The Advocate: Parish employees train on defibrillators
Dec 15, 2011
The Advocate, December 15, 2011: Ascension Parish employees took turns operating three new portable defibrillators on training dummies last week following instructions by a certified technician, all part of a wellness and safety program implemented by Parish President Tommy Martinez, according to a news release from parish government.
The automated external defibrillators cost about $2,500 each, parish Human Resources Director Cheryl Kinchen, said. She said two were purchased though her department’s funding, while one was purchased with parish Health Unit funds.
Kinchen said one AED would be housed in an accessible cabinet in the Department of Public Works building on Churchpoint Road and the other AEDs and cabinets will be in the Gonzales Courthouse East and the Donaldsonville Courthouse.
Tag Doss with FlexMed and Rae Milano with Lofton Staffing Services presented the training class with the defibrillators.
Doss, a registered nurse and chief nursing officer with FlexMed, said between 350,000 to 400,000 people die from sudden cardiac arrest nationwide every year. "It is more prevalent than and more common than AIDS, HIV, breast cancer, prostate cancer, gun deaths, automobile accidents and fires combined,” Doss said. "We can’t cure cancer with some machine right now, but we can treat cardiac arrest with the use of a defibrillator. Using this device within the first three minutes of sudden cardiac arrest increases survival by 70 percent.”
Doss said for every minute that someone is in a collapsed state and in sudden cardiac arrest, that person's chance of survivial decreases by 7 to 10 percent.
He said the first two steps a person should do when discovering someone who is unresponsive or not breathing normally is to call 911 and go get the AED if available.

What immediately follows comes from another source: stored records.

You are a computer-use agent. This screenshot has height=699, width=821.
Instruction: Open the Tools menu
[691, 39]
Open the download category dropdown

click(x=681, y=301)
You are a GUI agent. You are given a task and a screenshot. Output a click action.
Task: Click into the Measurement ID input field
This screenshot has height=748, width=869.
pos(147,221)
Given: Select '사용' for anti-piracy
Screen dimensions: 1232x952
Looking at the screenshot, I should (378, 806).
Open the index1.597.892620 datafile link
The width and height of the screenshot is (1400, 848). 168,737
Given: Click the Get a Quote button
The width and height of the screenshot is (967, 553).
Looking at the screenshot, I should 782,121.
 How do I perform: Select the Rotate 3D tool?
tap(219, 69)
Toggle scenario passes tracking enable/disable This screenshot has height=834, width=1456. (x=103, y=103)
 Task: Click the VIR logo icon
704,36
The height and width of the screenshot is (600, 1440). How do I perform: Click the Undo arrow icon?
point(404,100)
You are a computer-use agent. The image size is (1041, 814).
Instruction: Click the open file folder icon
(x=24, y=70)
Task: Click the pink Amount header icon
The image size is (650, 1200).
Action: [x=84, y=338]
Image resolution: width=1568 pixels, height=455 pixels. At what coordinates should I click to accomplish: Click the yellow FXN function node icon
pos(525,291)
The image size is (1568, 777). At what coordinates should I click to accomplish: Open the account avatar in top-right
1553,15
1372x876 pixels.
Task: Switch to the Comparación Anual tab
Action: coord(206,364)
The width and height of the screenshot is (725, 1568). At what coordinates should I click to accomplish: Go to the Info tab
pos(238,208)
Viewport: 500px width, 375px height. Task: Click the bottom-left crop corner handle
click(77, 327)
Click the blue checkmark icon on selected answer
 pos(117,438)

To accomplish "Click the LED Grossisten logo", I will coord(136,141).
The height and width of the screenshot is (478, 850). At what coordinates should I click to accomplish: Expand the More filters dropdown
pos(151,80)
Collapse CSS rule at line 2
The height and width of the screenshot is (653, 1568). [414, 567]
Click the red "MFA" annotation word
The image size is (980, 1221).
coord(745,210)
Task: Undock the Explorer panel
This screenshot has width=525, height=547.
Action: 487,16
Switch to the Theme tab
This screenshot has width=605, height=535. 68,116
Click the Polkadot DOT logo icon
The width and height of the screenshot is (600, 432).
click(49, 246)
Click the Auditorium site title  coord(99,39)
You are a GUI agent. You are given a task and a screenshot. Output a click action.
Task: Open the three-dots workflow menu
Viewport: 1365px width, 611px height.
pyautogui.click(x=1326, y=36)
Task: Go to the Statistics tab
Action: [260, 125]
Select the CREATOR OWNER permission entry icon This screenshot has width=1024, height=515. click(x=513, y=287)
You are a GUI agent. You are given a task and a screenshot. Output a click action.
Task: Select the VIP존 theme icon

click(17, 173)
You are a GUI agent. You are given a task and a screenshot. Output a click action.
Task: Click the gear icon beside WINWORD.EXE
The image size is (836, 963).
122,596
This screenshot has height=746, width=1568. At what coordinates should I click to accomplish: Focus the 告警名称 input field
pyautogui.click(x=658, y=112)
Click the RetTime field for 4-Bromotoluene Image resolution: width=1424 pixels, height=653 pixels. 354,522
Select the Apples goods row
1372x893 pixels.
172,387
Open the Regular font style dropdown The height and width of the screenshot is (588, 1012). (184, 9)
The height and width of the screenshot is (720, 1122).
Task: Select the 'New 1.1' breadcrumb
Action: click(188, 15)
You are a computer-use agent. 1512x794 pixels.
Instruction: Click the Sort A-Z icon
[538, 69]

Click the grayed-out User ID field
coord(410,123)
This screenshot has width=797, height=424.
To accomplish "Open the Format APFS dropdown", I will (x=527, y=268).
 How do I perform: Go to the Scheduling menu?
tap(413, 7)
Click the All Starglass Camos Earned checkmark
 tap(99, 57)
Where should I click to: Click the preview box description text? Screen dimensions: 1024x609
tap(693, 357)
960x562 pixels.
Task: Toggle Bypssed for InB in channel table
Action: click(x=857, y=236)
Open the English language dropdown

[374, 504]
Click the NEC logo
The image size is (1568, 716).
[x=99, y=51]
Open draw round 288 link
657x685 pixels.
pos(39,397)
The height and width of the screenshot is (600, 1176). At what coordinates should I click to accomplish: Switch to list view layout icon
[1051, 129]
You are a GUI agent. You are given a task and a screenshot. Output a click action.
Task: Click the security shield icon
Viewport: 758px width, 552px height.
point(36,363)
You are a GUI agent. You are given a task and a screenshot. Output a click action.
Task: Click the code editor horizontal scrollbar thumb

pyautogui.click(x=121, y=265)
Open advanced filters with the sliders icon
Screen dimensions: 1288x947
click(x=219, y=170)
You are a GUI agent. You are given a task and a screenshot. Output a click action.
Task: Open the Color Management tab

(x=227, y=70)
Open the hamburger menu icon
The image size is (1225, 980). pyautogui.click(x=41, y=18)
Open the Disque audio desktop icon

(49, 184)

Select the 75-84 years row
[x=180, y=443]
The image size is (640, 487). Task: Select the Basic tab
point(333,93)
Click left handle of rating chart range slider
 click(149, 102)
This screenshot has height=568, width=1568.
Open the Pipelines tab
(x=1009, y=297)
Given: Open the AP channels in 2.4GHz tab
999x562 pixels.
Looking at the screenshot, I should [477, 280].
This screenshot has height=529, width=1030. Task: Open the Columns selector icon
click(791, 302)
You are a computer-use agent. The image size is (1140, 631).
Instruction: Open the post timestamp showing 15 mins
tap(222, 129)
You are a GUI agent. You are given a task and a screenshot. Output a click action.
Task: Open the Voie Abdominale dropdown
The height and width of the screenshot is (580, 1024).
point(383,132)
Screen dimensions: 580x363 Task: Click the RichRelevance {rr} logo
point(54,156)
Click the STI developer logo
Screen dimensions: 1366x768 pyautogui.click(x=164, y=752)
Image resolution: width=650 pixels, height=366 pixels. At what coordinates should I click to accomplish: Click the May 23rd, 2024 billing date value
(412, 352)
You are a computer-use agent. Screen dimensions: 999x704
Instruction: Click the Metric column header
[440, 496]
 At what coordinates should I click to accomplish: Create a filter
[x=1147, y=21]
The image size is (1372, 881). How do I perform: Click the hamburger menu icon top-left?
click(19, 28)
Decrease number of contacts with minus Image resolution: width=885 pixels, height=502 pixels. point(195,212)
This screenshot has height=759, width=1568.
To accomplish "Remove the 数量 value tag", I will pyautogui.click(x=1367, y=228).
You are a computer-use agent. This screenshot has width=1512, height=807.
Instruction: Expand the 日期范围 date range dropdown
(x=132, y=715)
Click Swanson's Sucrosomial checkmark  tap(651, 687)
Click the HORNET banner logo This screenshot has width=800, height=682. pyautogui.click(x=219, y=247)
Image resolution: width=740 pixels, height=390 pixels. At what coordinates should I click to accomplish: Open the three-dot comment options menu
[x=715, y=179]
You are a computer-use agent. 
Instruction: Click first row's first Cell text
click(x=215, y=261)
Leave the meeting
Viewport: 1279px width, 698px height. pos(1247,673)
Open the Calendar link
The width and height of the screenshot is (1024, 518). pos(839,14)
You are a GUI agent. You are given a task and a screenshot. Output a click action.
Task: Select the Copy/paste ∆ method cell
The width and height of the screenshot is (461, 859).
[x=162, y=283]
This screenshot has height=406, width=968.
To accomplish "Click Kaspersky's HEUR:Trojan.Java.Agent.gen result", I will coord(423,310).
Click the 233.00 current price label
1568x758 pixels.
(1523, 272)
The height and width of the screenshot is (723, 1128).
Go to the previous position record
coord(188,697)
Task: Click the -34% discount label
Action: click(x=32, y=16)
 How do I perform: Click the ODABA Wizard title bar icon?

"These devices are designed to be used by people that could have no training at all," Doss said. "It's going to walk and talk you through every step of the process."
When turned on, each AED unit begins walking the user through operational steps by audio instruction prompts. If a prompt is not carried through, the machine will repeat the audio message.
The unit comes with two shock pads that attach to the patient's upper right side of the chest and the lower left side chest area. With the unit turned on and the pads attached to the patient, the AED will automatically scan and read the patient's condition and determine by audio prompts what actions need to be taken. Those prompts will also include when a user should begin chest compressions followed by assisted breaths and for how long.
"It is only going to shock when it knows it needs to shock," Doss said. "You can press the shock button a hundred times but if it says 'no shock,' it will not shock. They only rhythm that it will shock is ventricular fibrillation.
Doss said defibrillator technology has improved and that touching a patient being shocked will only disrupt the AED's scan of the patient but not be harmful to the other person.
If the AED determines that chest compressions should be started, it will ask users if they need help on how to perform CPR. By pressing a blue button on the AED, instructions begin and a pulsing beat sounds, showing the users at what speed the compressions should be delivered.
"CPR and AED should be thought of as a married couple," Doss said. "I applaud your organization for putting these in here. You should know that your work place is a safer place."